For your clients, it’s as simple as clicking on the page and writing what they think. 

No more cross-referencing feedback emails with designs trying to work out what part of the site the client is even talking about. It’s all just right there in front of you – you can see what they clicked and what they said.

Tip: We recommend installing Project Huddle on a standalone WordPress site on a subdomain. That way it’s separated from your main website and easier to maintain.  

6. Front

If you try to get your clients to use project management systems or follow complex processes, they’ll often resort to just emailing you instead. 
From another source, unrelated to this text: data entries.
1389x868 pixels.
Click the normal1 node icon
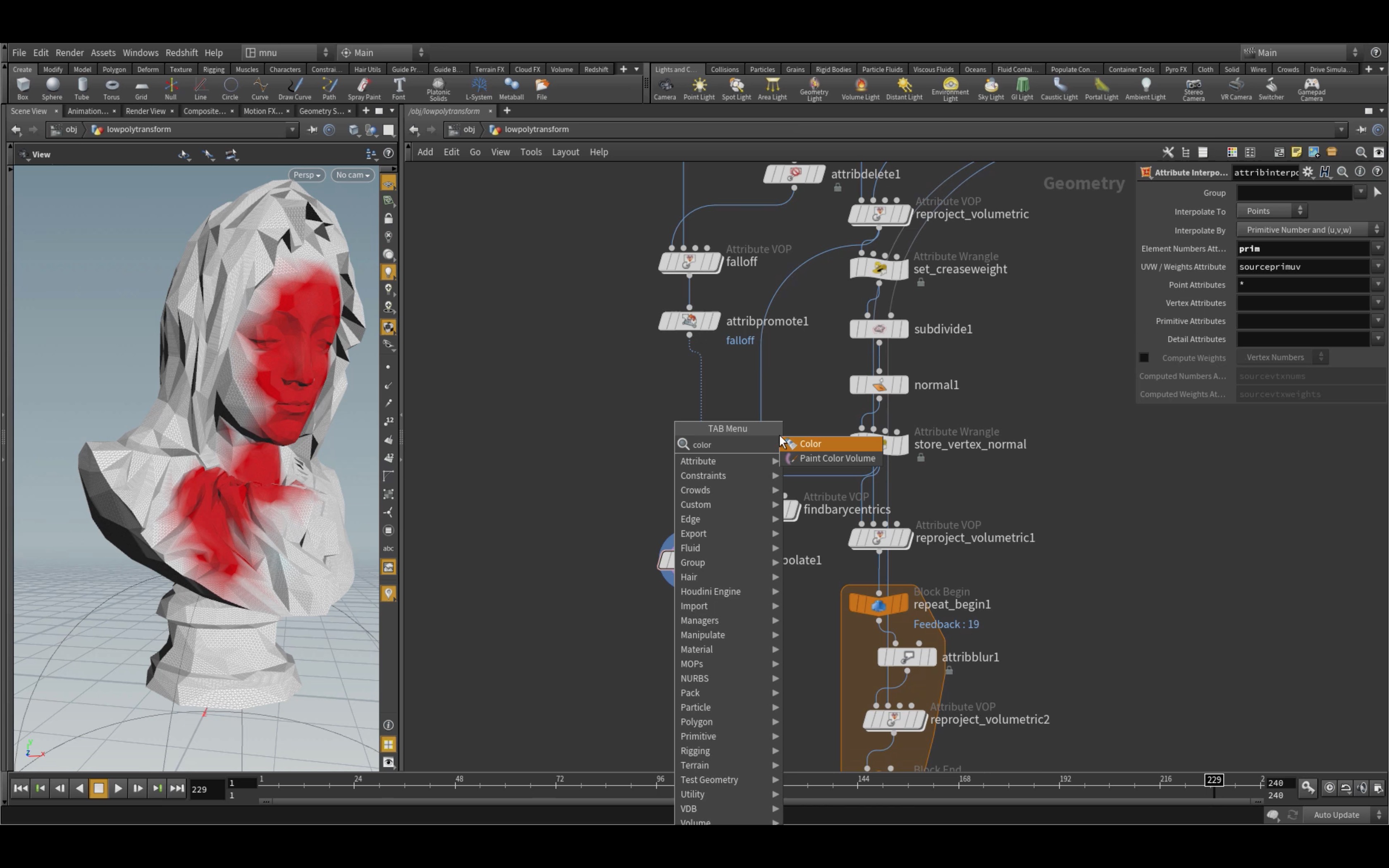[878, 385]
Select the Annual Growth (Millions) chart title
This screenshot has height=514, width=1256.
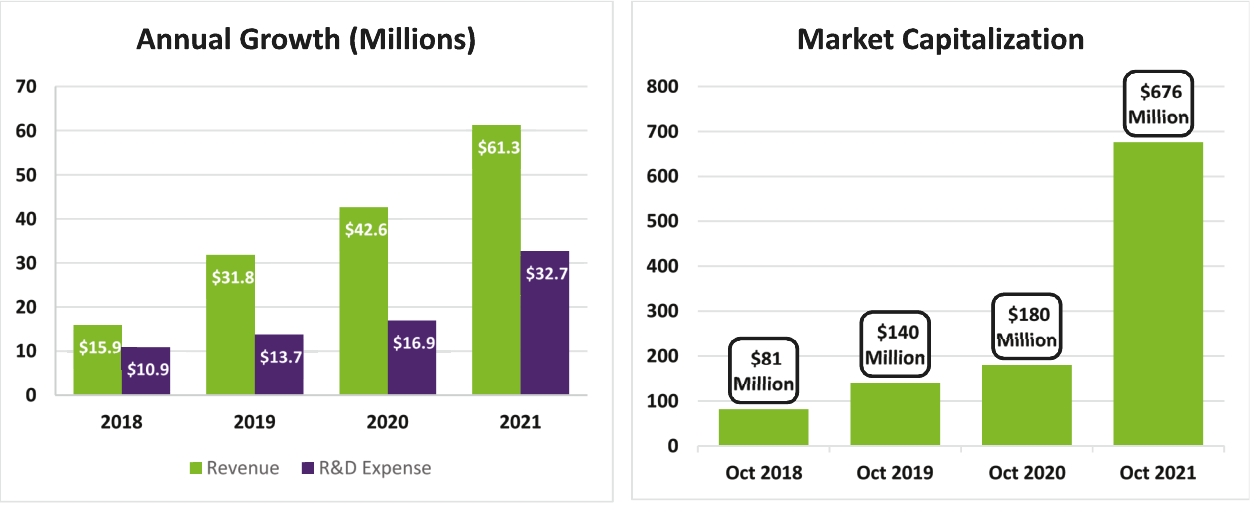tap(305, 40)
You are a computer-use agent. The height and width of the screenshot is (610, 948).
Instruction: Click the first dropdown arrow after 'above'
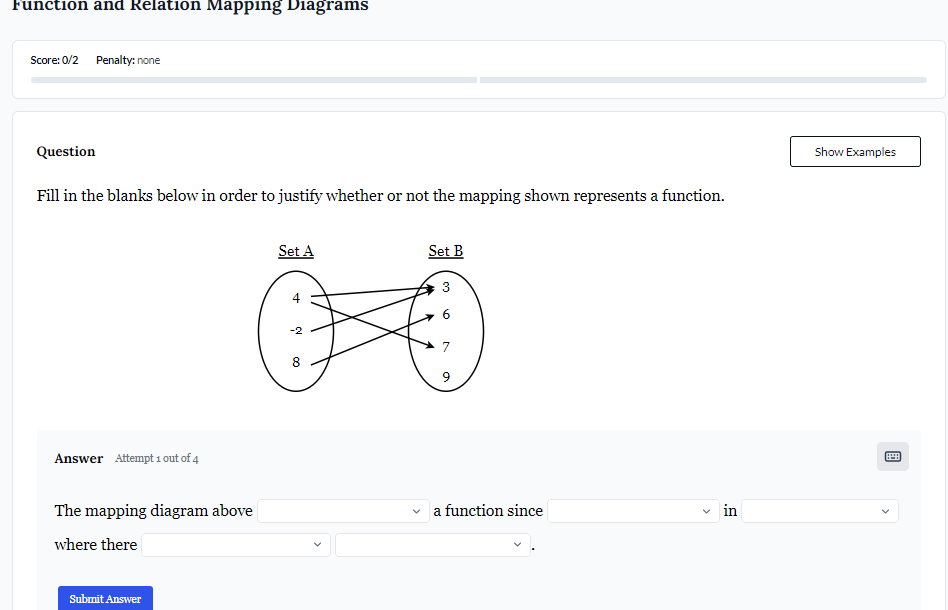(417, 510)
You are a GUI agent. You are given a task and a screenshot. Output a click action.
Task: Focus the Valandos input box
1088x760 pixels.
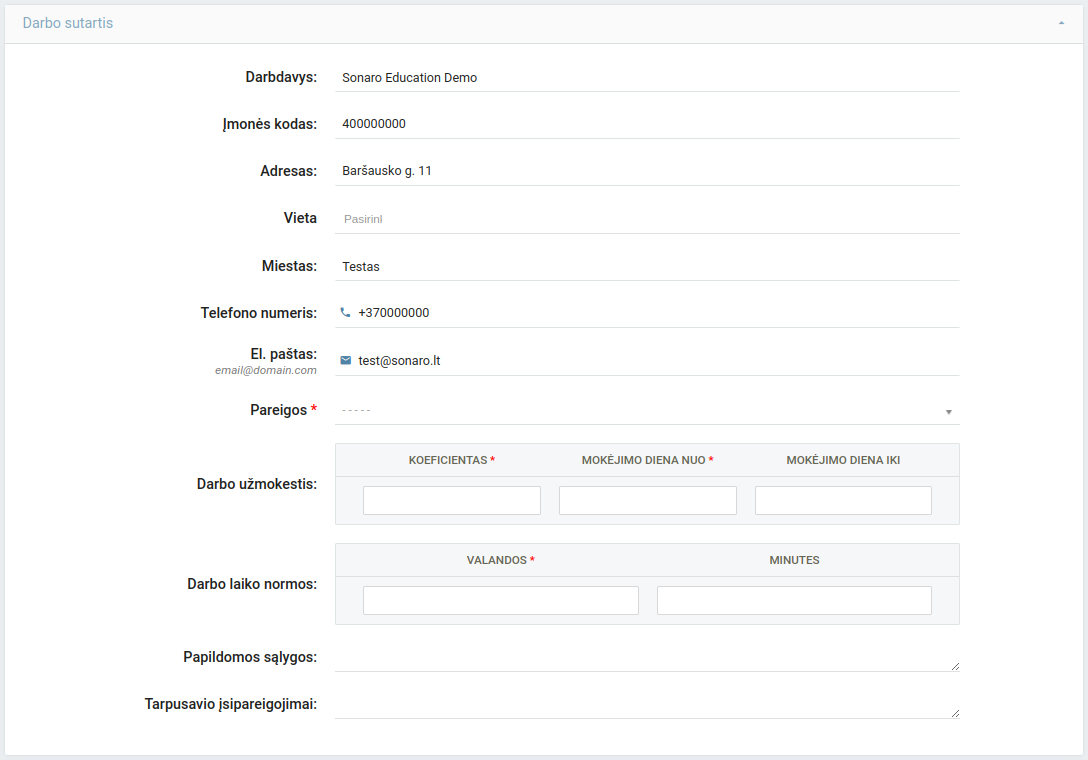(x=500, y=600)
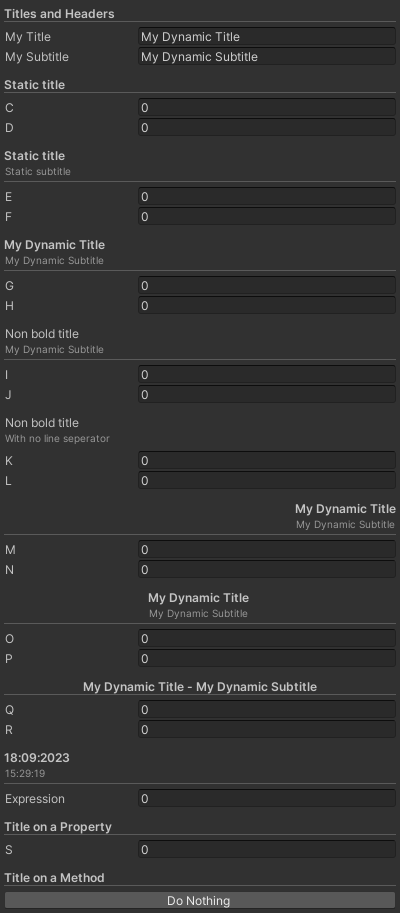Screen dimensions: 400x913
Task: Focus the Expression value field
Action: coord(267,799)
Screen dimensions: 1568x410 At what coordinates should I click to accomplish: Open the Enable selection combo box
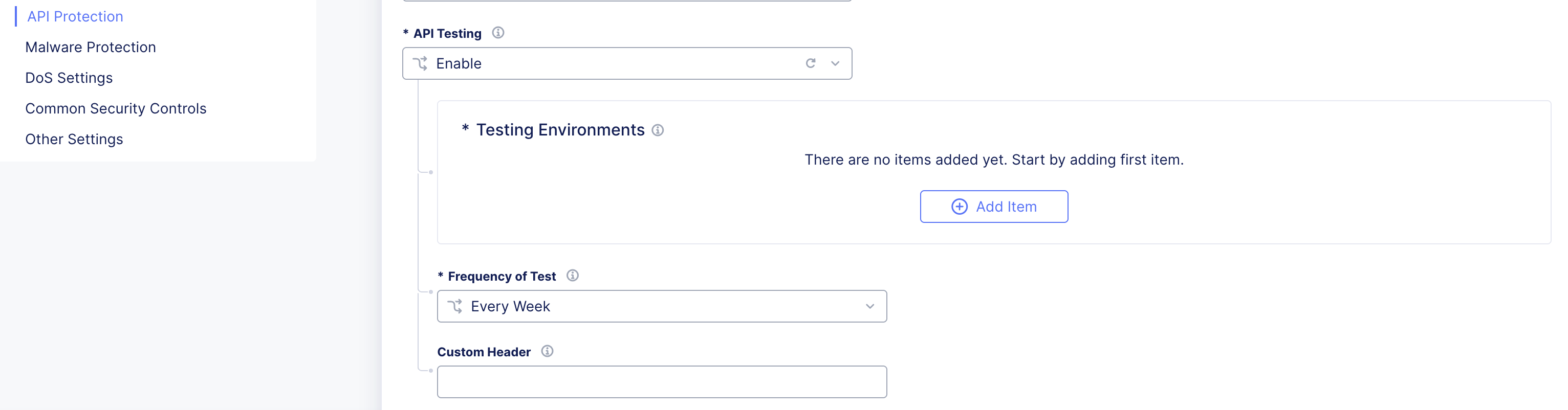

Your client already knows how to use email. It’s easy for them, so they fall back on it when they’re too confused by other systems.

But email is a nightmare for agencies. When you’ve got multiple people from multiple client companies emailing multiple team members… it’s almost certainly going to become unmanageable chaos. 

Front is a unified inbox for your team. It turns that email chaos into a single view for everyone on your team. 

All email comes into one place. From there it can be assigned to team members, collaborated on, or replied to without leaving the app.

Your clients keep using email, but on your end it’s all organized. 

Win-win.

Final thoughts

When you’re implementing these customer communication tools in your business, remember that tools only get you so far. You need to create systems and processes for both your team and your clients. 

It will take you some time to:

  • Set everything up to work how you want
  • Create the processes
  • Educate your team

You’ll also need to spend time to improve your customer communication skills. But in the long run, it will pay you back. Think of all this time spent like investing your money. You spend some now to get more back in the future. Except with time, it’s much easier and almost guaranteed. A bit of time now will save you hours in the future.